● **Listed records**:
===
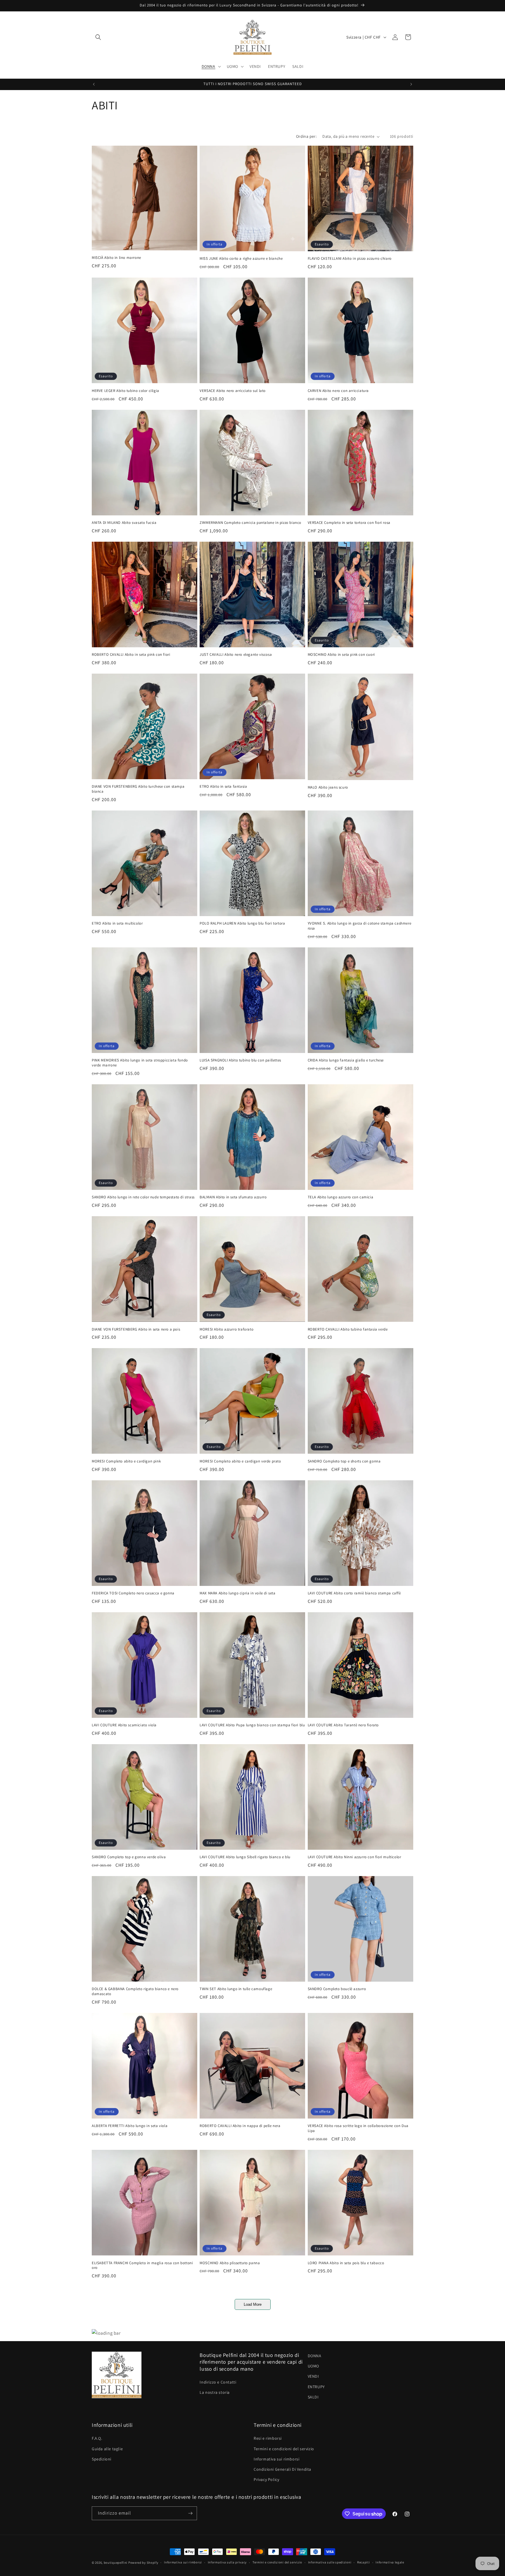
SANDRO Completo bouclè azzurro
===
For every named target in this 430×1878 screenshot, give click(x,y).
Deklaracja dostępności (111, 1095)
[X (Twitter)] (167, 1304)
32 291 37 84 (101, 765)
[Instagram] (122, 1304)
===
● **Activity**: All lines above from the one holding "Deklaracja dostępności (111, 1095)" to the one holding "[Instagram] (122, 1304)", inclusive, are to be copied exactly; no other line is wanted.

● **Answer to the problem**:
Deklaracja dostępności (111, 1095)
[X (Twitter)] (167, 1304)
32 291 37 84 (101, 765)
[Instagram] (122, 1304)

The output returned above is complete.